▸ Testo riportato
☆ ☆ ☆
Dalla terra dei leoni segnata da una lunga e sanguinosa guerra civile, che verso la fine del secolo scorso ha provocato decine di migliaia di morti, è giunta l’ennesima lezione di civiltà.
La Corte speciale delle Nazioni Unite, istituita per giudicare crimini di guerra e contro l’umanità, si è rivelata una Corte esemplare, un potente strumento per la riconciliazione e la prevenzione di futuri conflitti. Lo statuto della corte internazionale che bandiva la pena di morte per fatti di estrema gravità come terrorismo, deportazione, schiavitù sessuale, omicidi, torture e stupri di massa, è stato il preludio alla riforma interna che ha finalmente cancellato la pena capitale che poteva essere prevista anche per un solo omicidio, la rapina aggravata, l’ammutinamento e il tradimento.

«Ho mantenuto l’impegno assunto dal governo di abolire definitivamente la pena di morte in Sierra Leone», ha detto il Presidente Julius Maada Bio. «Ringrazio i cittadini, i membri del Parlamento, i partner per lo sviluppo e i gruppi per i diritti che sono stati fermamente al nostro fianco per fare la storia».

Anche Nessuno tocchi Caino ha dato il suo contributo a questo esito felice del processo abolizionista. Nel 2012 ha conferito il premio “Abolizionista dell’Anno” al Presidente Ernest Bai Koroma. Da quando era entrato in carica nel 2007, non vi sono state più esecuzioni in Sierra Leone e, nel 2011, aveva commutato in ergastolo tutte le condanne dei detenuti nel braccio della morte. Nel gennaio 2014, con il governo della Sierra Leone, Nessuno tocchi Caino ha organizzato una Conferenza regionale per l’abolizione della pena di morte. Lo scopo era sostenere il processo abolizionista in corso nel Paese e favorire l’impegno politico degli Stati africani per rafforzare la risoluzione ONU per una moratoria universale delle esecuzioni capitali.
☆ ☆ ☆
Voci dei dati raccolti
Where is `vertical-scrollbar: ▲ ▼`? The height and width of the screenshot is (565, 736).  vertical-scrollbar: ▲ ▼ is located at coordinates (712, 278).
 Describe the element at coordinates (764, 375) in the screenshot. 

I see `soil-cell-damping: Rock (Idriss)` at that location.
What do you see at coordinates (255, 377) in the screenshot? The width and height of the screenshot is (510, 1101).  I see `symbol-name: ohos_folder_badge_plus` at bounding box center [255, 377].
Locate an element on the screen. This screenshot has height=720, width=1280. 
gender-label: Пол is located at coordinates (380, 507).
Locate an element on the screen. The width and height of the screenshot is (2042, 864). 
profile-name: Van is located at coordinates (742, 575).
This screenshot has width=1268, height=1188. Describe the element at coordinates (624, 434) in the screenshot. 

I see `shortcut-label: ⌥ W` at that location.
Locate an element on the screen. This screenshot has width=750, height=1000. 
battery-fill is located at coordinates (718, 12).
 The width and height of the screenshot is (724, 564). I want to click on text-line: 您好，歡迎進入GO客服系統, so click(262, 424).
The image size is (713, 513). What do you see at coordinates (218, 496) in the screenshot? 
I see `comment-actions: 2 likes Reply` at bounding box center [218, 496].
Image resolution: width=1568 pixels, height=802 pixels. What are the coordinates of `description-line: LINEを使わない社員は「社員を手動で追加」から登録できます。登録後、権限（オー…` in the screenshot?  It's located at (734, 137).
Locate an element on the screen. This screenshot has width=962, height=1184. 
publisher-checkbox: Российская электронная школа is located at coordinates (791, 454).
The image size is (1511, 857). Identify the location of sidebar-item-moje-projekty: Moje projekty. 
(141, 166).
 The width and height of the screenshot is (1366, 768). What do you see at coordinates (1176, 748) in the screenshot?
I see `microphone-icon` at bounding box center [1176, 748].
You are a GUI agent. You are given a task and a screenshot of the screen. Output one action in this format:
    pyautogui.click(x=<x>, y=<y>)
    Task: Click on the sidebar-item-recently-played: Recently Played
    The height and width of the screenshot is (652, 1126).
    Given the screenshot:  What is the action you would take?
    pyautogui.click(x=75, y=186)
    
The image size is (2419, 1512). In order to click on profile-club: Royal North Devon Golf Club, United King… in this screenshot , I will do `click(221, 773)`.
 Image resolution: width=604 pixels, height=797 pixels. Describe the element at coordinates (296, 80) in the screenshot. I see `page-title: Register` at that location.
☆ ☆ ☆
▸ Consegna
Riscrivi il tratto da "La Corte speciale" fino a "e il tradimento." del testo sull'abolizione della pena di morte in Sierra Leone, sostituendo "strumento" con "mezzo".

▸ Risposta
La Corte speciale delle Nazioni Unite, istituita per giudicare crimini di guerra e contro l’umanità, si è rivelata una Corte esemplare, un potente mezzo per la riconciliazione e la prevenzione di futuri conflitti. Lo statuto della corte internazionale che bandiva la pena di morte per fatti di estrema gravità come terrorismo, deportazione, schiavitù sessuale, omicidi, torture e stupri di massa, è stato il preludio alla riforma interna che ha finalmente cancellato la pena capitale che poteva essere prevista anche per un solo omicidio, la rapina aggravata, l’ammutinamento e il tradimento.